Signals transitioning return planes is a dominant source of high-frequency noise injected between the planes. This voltage noise will rattle around and contribute to the noise in the PDN. In low-noise systems, it can be a major source of cross talk to very sensitive lines, such as rf receivers or analog-to-digital converter inputs or voltage references. To minimize the noise in these systems, care should be taken to minimize the return current injected between the planes by the careful selection of return plane voltages, return vias, and low-inductance decoupling capacitors.

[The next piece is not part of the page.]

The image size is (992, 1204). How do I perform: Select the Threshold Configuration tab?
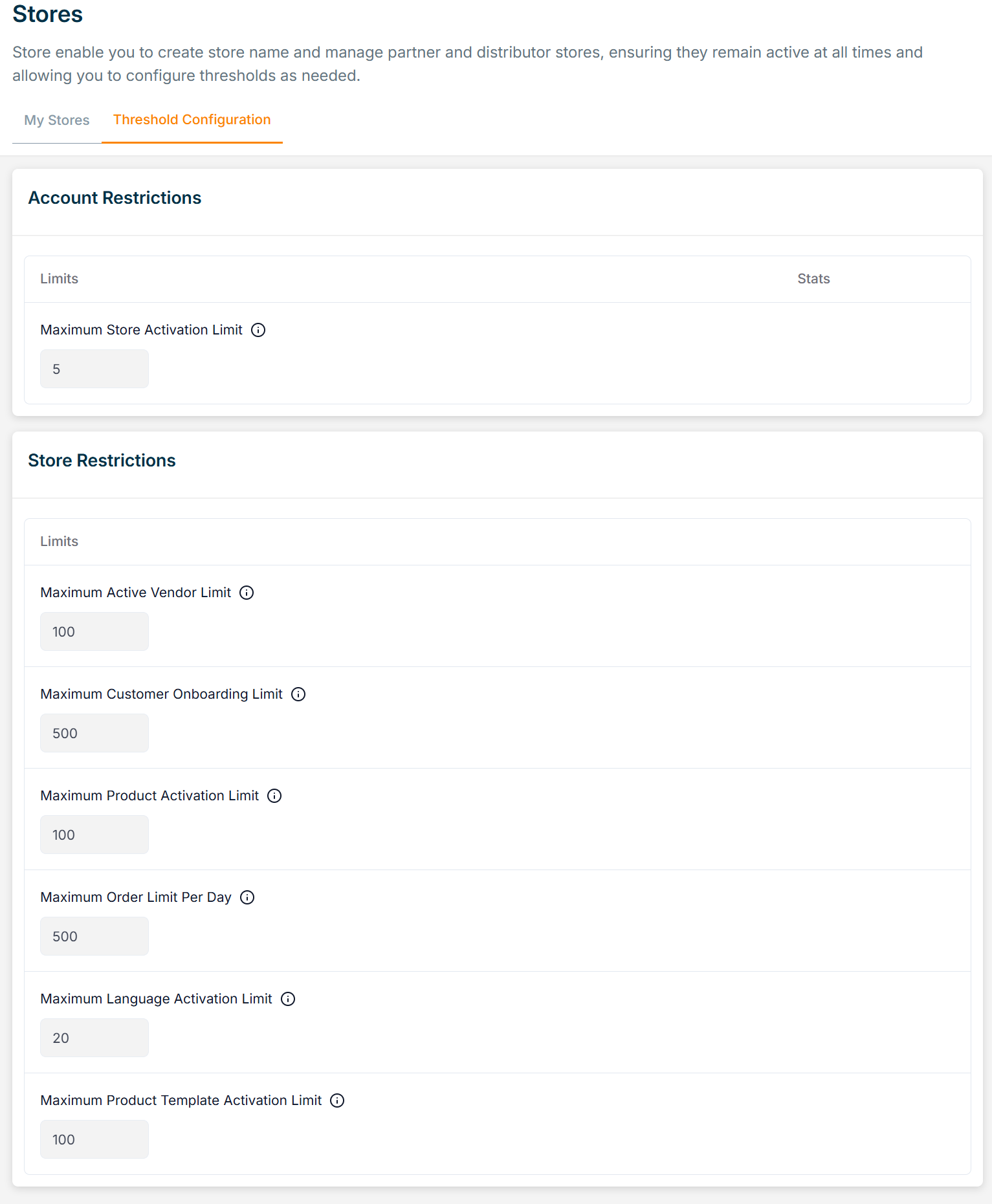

We sometimes call this voltage, which is rattling between the edges of the board between the adjacent plane layers, *resonances in the planes*. These resonances will eventually die out from conductor and dielectric attenuation. The resonances will have frequency components that match the round-trip time of flight between the board dimensions. For boards with a dimension of 10 to 20 inches on a side, the resonant frequencies will be in the 150-MHz to 300-MHz range. This is why capacitors between the different voltage planes can provide some value. Their low loop inductance provides the low impedance in this frequency regime and helps maintain a low impedance between the planes (in the board resonant-frequency range) and keep the voltages between the planes low. However, as we saw, these capacitors do not affect the transient ground-bounce voltage during the very fast transition.

These problems will get more important as rise times decrease, especially below 100 psec.